Reynaldo Scally (Ronnie) fue un productor importante que trajo espectáculos de vanguardia y realizó algunos de los primeros recitales al aire libre. Falleció en 2014, pero es Verónica Scally, su hija, quien da el dato final y fundamental en el rompecabezas. Doy con ella por Facebook. Dedicada también a la producción musical, se suma a la reconstrucción. En 1979 tenía 13 años. No recuerda detalles pero sí que fue el padre quien lo trajo. Me pone en contacto con Jorge Giovaneli, socio de Ronnie en ese entonces. Es acá cuando el mito se convierte en un hecho de la historia. Hablo con Jorge por teléfono. Al principio se ríe. Pregunta por qué tanto interés en San Nicolás. Se vuelve a reír. Quedamos en encontrarnos para tomar un café.
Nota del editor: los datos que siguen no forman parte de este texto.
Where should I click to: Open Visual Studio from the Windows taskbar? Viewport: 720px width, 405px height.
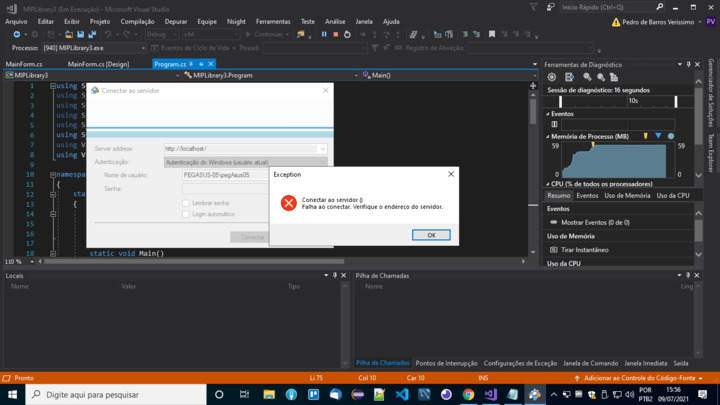click(490, 394)
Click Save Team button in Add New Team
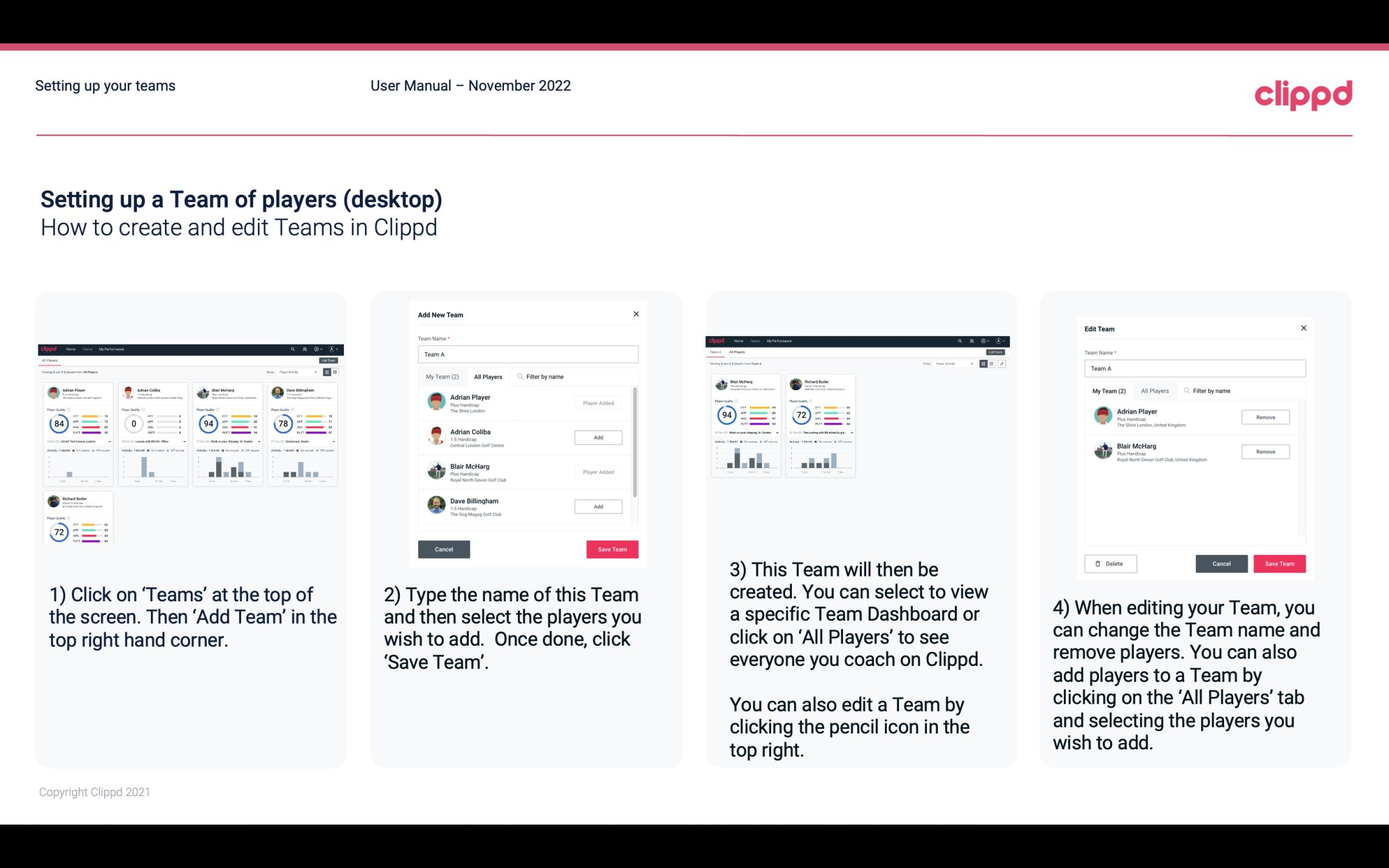This screenshot has height=868, width=1389. click(x=612, y=548)
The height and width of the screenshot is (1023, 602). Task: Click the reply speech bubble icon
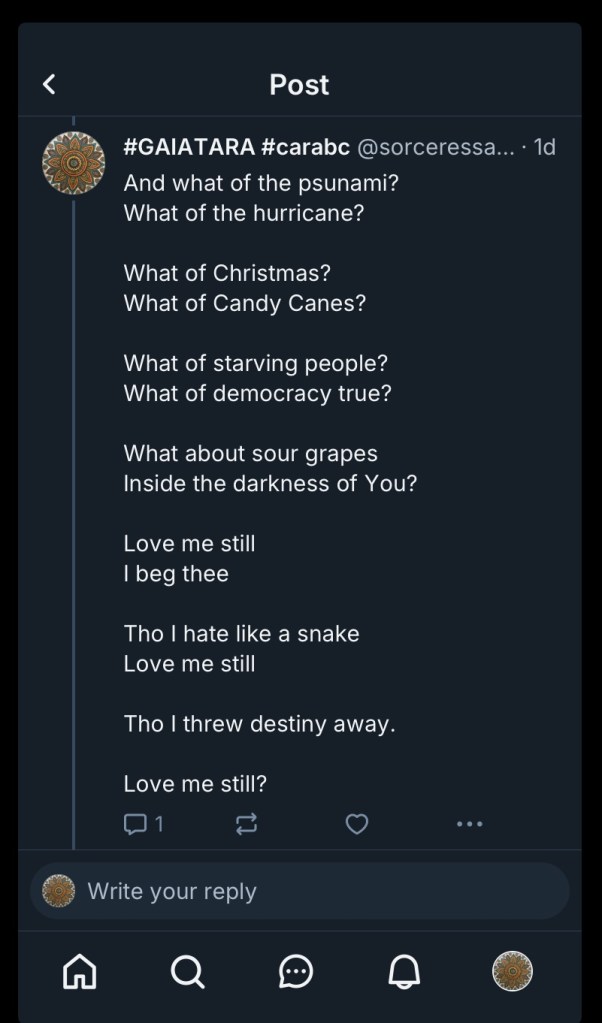coord(134,823)

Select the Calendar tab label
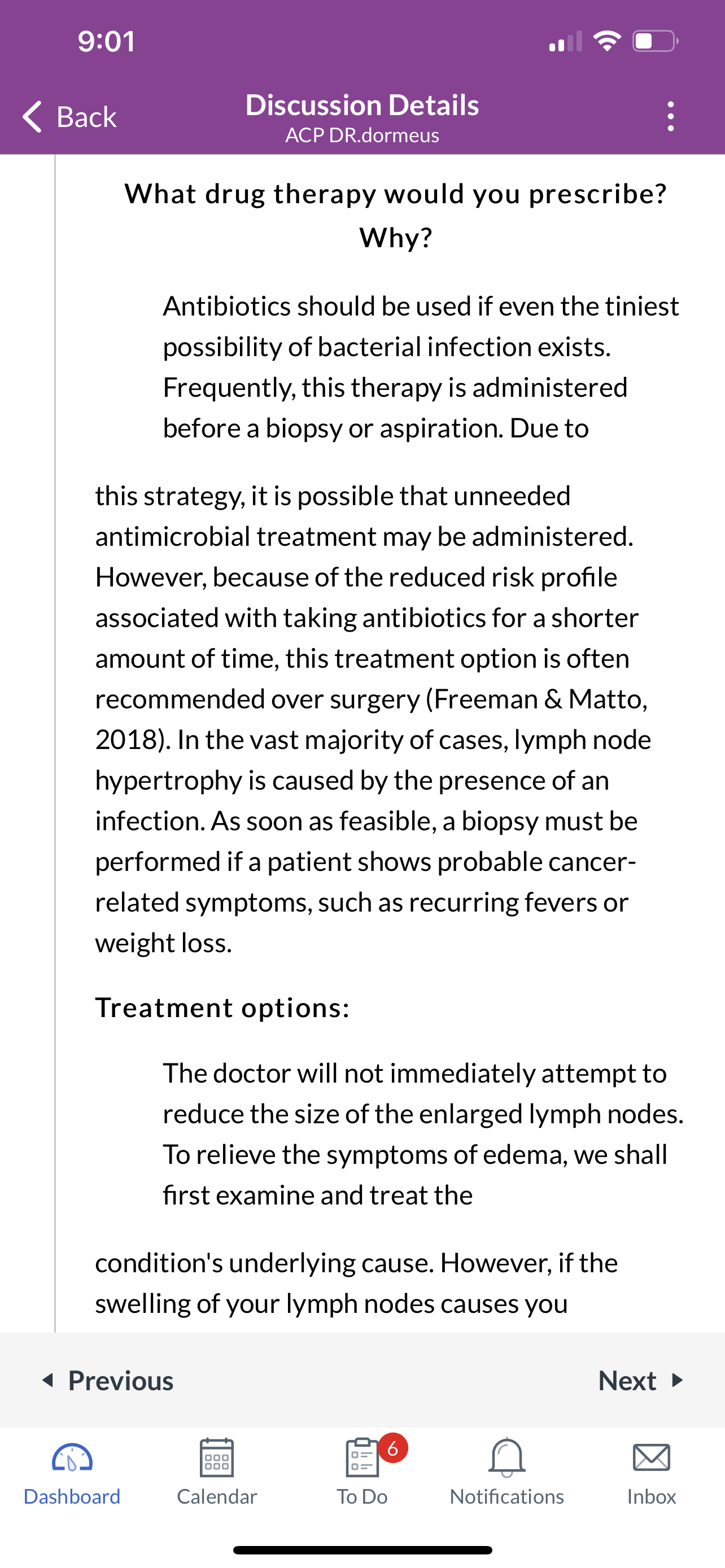pos(217,1496)
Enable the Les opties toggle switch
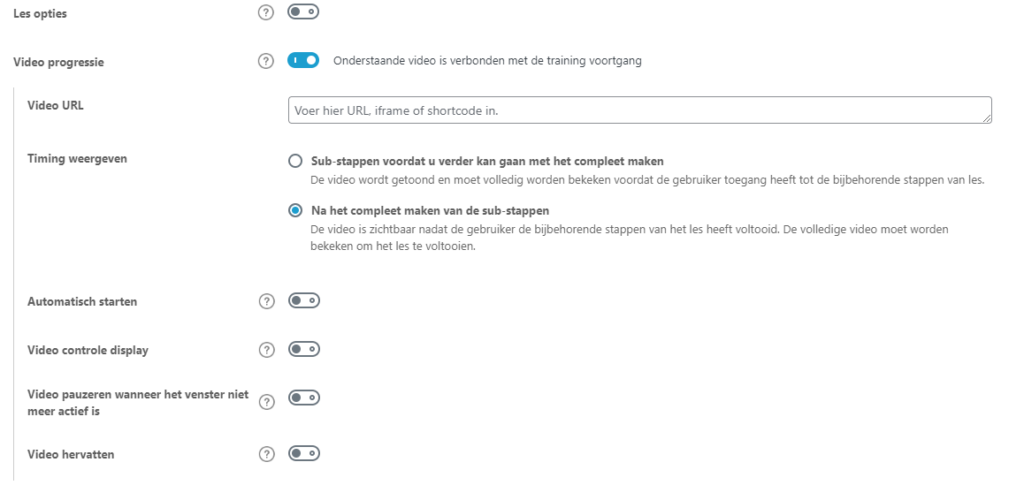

Está entusiasmado y atónito con los recursos desplegados para tan poca historia. O lo que parece ser, por absurdo, tan poca historia.
Fue él quien lo llevó a San Nicolás. "La verdad es que Ronnie lo conocía más como músico, pero en esa época estaba casado con Amelita Baltar y el día del concierto ella había quedado en cantar en el cumpleaños de Bernardo Neustadt, entonces Ronnie se tuvo que quedar a acompañarla. No me quedó otra que llevarlo yo a San Nicolás", recuerda ahora Jorge.
Según él, lo llevaron ahí porque lo habían contratado para cuatro shows y la Warner, el sello de Evans en esa época, le recomendó que fueran hacia ahí porque teóricamente había una empresa petrolera americana cerca y se iba a encontrar con una comunidad norteamericana importante. Sin saber si era cierto, programaron la fecha, por la que le pagaron a Evans nueve mil dólares. "Fue un fracaso comercial. El teatro no estaba ni cerca de estar lleno. No lo conocían. En Buenos Aires tampoco había llenado. Económicamente fue una pésima idea traerlo, pero este negocio tiene esas cosas. Los éxitos y los fracasos van compensando la balanza", explica.
El Ford Taunus era suyo. En rigor, dice no recordar si era un Taunus o un Sierra; tuvo los dos autos, pero en el 79 el Sierra todavía no había salido al mercado. No se acuerda del show de Rosario, pero dice que es probable que lo haya llevado alguien de su empresa y por eso no lo tenga presente. Pero sí se acuerda de Bill y de su trío. Es, como todo en esta historia, el recuerdo feliz de un fracaso estrepitoso.